Schwankende Lastgänge und kurzfristige Leistungsspitzen prägen viele Produktions- und Kühlprozesse der Lebensmittelindustrie. Insbesondere Vorgänge wie Erhitzen, Reinigen, Abfüllen oder das zeitgleiche Anlaufen mehrerer Anlagen verursachen hohe Lastspitzen – mit unmittelbaren Auswirkungen auf Netzentgelte. Auch Kühlhäuser verstärken diese Effekte, wenn Kühlaggregate nach Schaltzyklen gleichzeitig starten.
KI-basierte Optimierung industrieller Lastprofile
Eine intelligente Steuerung von Batteriespeichern kann diese Spitzen abfangen und den Energieverbrauch gezielt glätten. Die Systeme analysieren Lastverläufe, Verbrauchsmuster, Tarife sowie Strommarktpreise und setzen in Echtzeit jeweils geeignete Maßnahmen um. Zu Zeiten niedriger Preise wird der Speicher geladen, bei hohen Preisen oder hoher Last entladen.
Über die klassische Lastspitzenkappung hinaus ist auch der Handel mit Preisunterschieden am Strommarkt möglich. Die Arbitragefunktion nutzt Preisschwankungen, ohne in Produktionsprozesse einzugreifen, und erzeugt zusätzliche Erlöse.
Beispiel aus der Lebensmittelindustrie
Ein Unternehmen mit mehreren Produktionsstandorten wurde an drei Standorten mit Batteriespeichern von jeweils rund 200 kWh und 200 kW ausgestattet.

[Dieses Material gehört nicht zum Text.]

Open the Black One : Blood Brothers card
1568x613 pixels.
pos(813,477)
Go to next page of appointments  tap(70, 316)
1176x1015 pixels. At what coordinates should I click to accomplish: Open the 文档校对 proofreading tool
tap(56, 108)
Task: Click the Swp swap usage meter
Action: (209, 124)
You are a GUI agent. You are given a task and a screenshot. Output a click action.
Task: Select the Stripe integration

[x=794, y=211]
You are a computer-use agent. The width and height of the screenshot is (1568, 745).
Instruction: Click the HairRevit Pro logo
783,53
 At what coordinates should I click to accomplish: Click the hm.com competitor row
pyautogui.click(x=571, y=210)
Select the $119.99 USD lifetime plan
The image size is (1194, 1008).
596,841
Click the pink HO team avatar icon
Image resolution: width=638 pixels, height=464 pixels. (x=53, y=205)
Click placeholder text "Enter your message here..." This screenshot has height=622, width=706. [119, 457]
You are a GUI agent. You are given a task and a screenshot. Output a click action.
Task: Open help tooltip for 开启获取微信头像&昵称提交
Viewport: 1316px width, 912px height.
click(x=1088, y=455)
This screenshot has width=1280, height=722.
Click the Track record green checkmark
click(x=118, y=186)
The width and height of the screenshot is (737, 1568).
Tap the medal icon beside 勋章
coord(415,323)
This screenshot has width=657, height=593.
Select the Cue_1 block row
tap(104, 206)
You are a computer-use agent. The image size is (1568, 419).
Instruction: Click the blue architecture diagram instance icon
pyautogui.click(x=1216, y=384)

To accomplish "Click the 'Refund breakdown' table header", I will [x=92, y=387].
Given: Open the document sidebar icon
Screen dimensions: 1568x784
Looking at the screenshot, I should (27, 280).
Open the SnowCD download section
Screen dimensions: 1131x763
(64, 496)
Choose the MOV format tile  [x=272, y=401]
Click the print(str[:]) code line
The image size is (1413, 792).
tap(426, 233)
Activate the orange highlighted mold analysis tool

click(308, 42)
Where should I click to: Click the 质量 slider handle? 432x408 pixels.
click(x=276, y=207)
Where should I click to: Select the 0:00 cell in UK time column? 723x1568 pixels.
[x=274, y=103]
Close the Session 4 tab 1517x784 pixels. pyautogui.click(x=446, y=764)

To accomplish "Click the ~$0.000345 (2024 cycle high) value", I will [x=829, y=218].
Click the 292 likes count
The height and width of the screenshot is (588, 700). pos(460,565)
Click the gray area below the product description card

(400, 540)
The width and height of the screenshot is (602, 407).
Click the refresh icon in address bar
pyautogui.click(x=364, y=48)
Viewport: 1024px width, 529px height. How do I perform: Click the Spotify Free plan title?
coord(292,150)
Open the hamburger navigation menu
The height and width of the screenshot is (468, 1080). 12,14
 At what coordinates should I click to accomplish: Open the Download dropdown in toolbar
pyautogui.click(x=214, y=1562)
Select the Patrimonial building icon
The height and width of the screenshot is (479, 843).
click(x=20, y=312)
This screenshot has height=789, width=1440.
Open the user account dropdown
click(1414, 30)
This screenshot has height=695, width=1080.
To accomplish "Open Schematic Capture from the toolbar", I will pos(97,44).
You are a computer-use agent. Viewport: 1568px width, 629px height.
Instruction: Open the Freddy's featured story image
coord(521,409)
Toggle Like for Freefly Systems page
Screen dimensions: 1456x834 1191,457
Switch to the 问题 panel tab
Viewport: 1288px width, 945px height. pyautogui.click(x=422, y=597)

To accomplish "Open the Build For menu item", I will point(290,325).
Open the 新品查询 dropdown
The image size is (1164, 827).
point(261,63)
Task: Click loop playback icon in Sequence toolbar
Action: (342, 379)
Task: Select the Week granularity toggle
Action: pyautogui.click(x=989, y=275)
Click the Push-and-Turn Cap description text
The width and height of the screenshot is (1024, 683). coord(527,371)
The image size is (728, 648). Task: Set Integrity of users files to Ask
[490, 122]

Die Steuerung übernimmt eine KI-basierte Software, die verschiedene Anwendungsfälle kombiniert und die Speichersysteme dadurch besonders wirtschaftlich betreibt.
Im Vorfeld wurden an zehn Standorten Simulationen durchgeführt, um potenzielle Einsparungen zu ermitteln. Die Auswahl der Standorte erfolgte anhand des Investitionsbedarfs und der Amortisationszeiten. Die Projektumsetzung umfasste technische Analyse, regulatorische Klärung, Installation sowie den Betrieb der Anlagen.
Betrieb und Überwachung

Nach der Inbetriebnahme übernimmt ein durchgängiges Monitoring die Überwachung der Systeme. Echtzeit-Reporting ermöglicht Unternehmen, Einsparungen und Erträge kontinuierlich nachzuverfolgen. Die Amortisationszeit der installierten Batteriespeicher liegt bei drei bis vier Jahren.
„Durch die intelligente Kombination von Lastspitzenkappung, Arbitrage und Eigenverbrauchsoptimierung wird der Speicher optimal ausgelastet, wirtschaftlich betrieben und nahtlos in bestehende industrielle Energiesysteme integriert“, erklärt Johannes Meriläinen.
Wirtschaftliche Effekte für die Branche
Die Beispiele zeigen, dass Unternehmen der Lebensmittelindustrie von KI-gesteuerten Energiespeichern besonders profitieren: Schwankungen im Energiebedarf werden reduziert, Netzentgelte sinken und Marktpreissignale können gezielt genutzt werden. Damit lassen sich Energiekosten senken und die Wettbewerbsfähigkeit verbessern.